Extracted material »
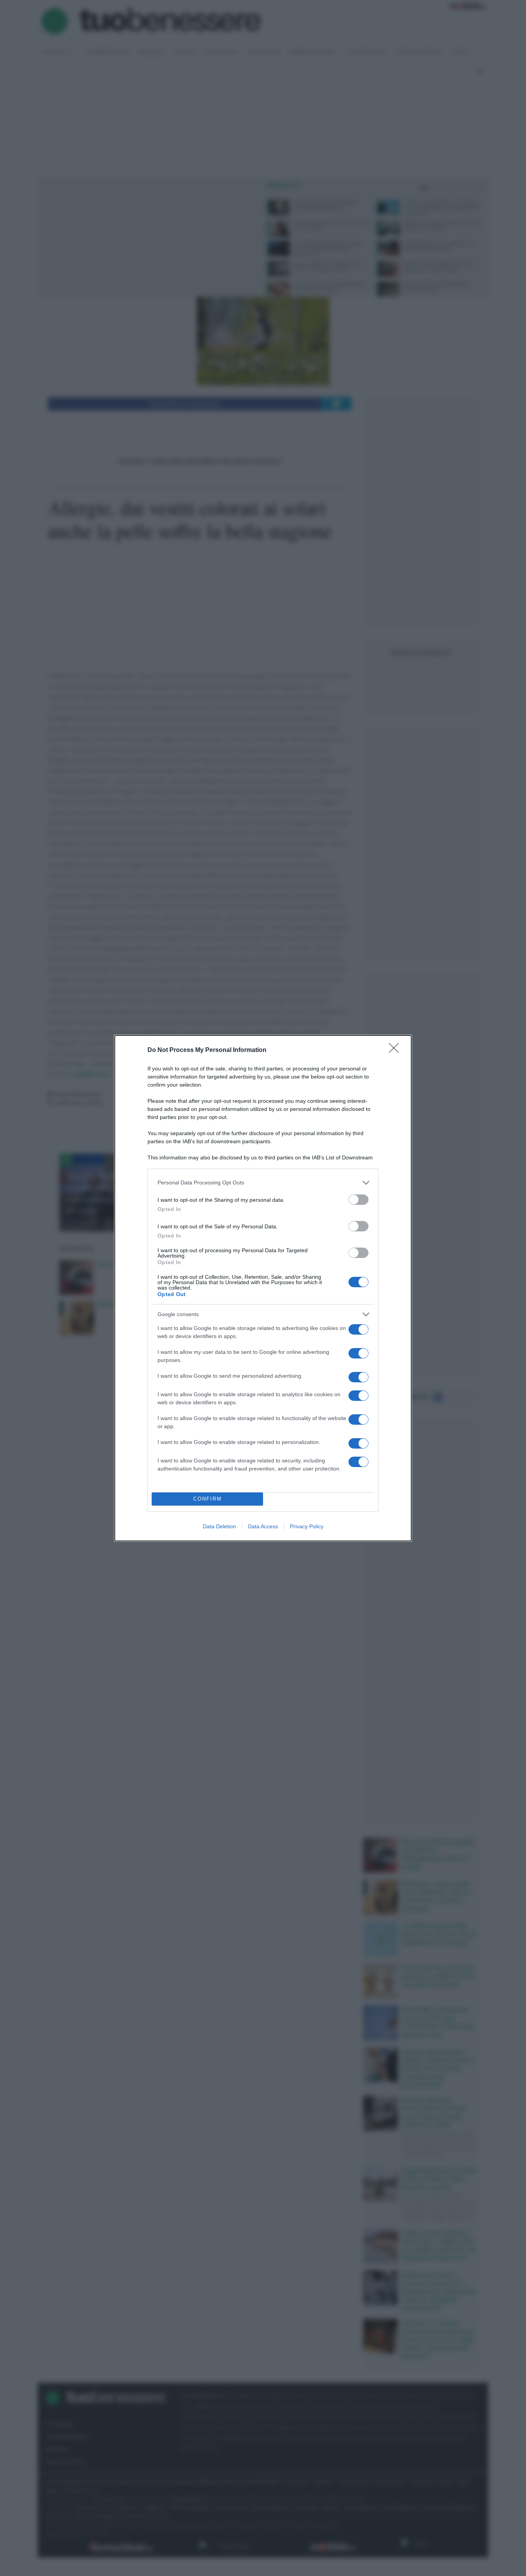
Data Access (263, 1526)
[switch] (358, 1199)
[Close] (396, 1050)
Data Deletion (219, 1526)
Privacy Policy (306, 1526)
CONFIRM (207, 1499)
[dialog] (263, 1288)
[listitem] (263, 1183)
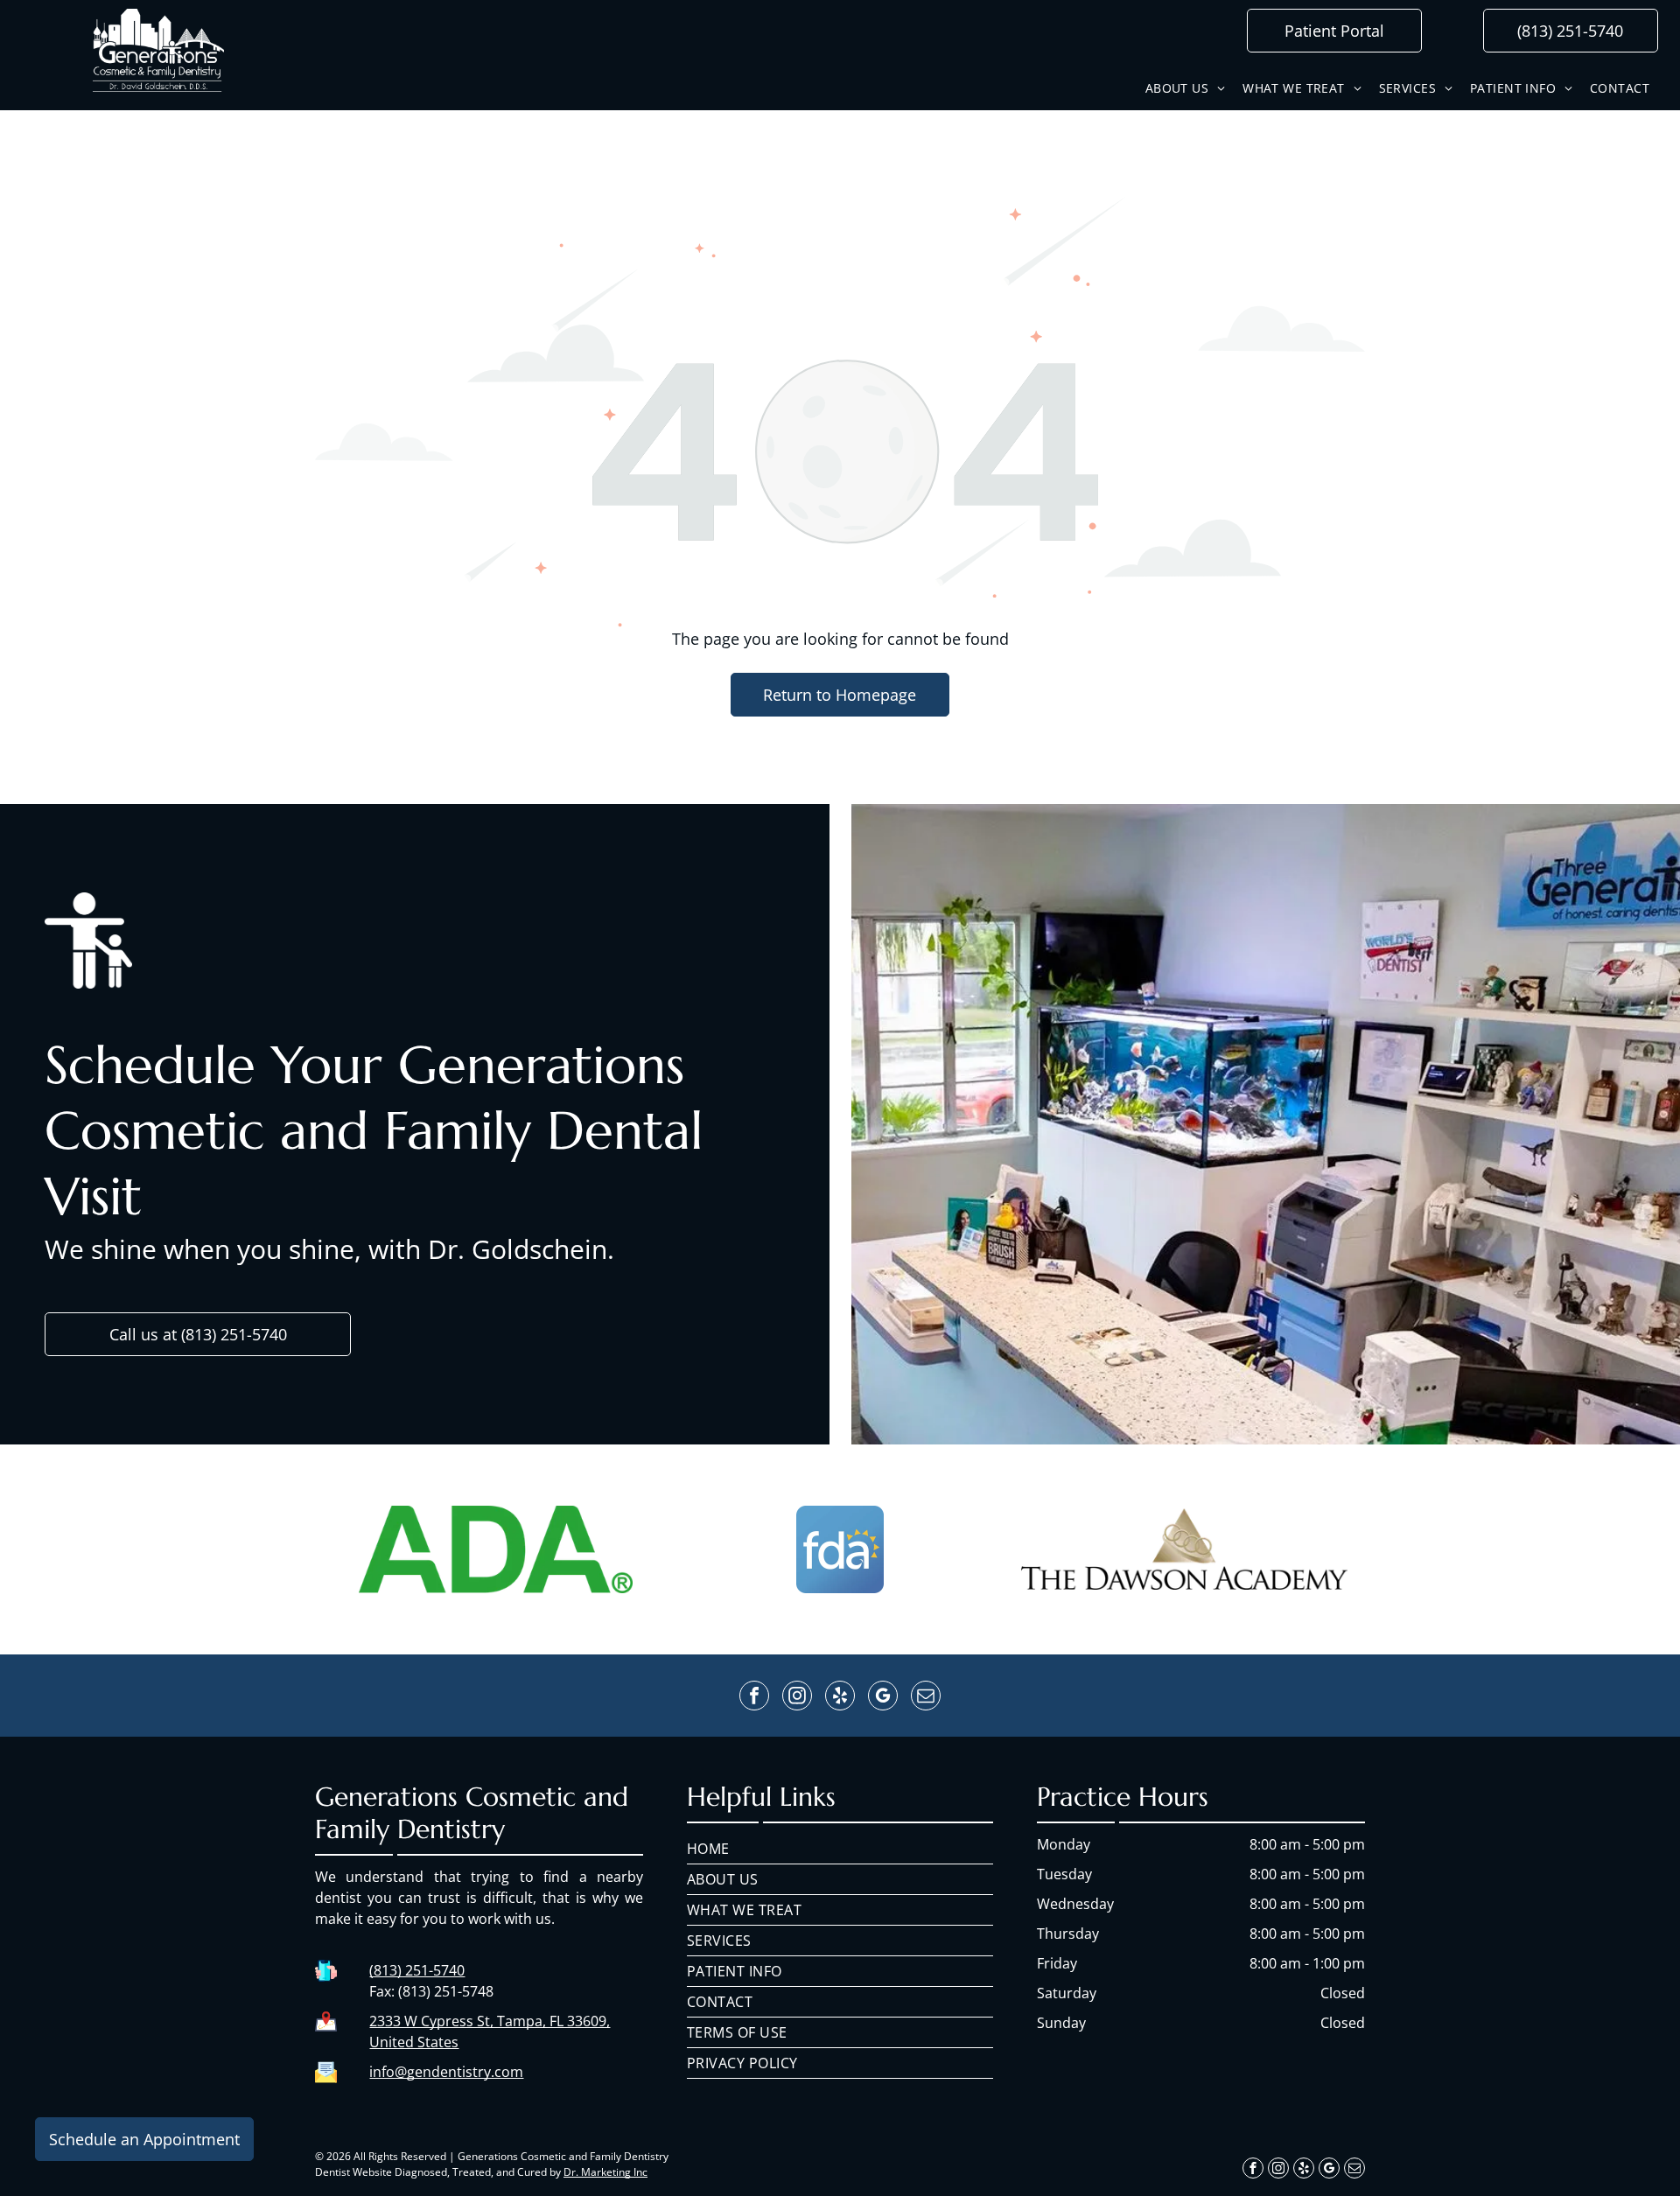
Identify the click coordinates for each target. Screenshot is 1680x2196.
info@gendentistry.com (446, 2071)
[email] (926, 1698)
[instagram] (797, 1698)
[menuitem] (1185, 87)
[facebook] (754, 1698)
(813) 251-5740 (417, 1970)
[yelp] (840, 1698)
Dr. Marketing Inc (606, 2172)
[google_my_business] (883, 1698)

Your instructions » Copy each line exactly, from the line containing "[menuitem] (1185, 87)" down to the last line of the material, and no other lines.

Problem solution »
[menuitem] (1185, 87)
[facebook] (754, 1698)
(813) 251-5740 (417, 1970)
[yelp] (840, 1698)
Dr. Marketing Inc (606, 2172)
[google_my_business] (883, 1698)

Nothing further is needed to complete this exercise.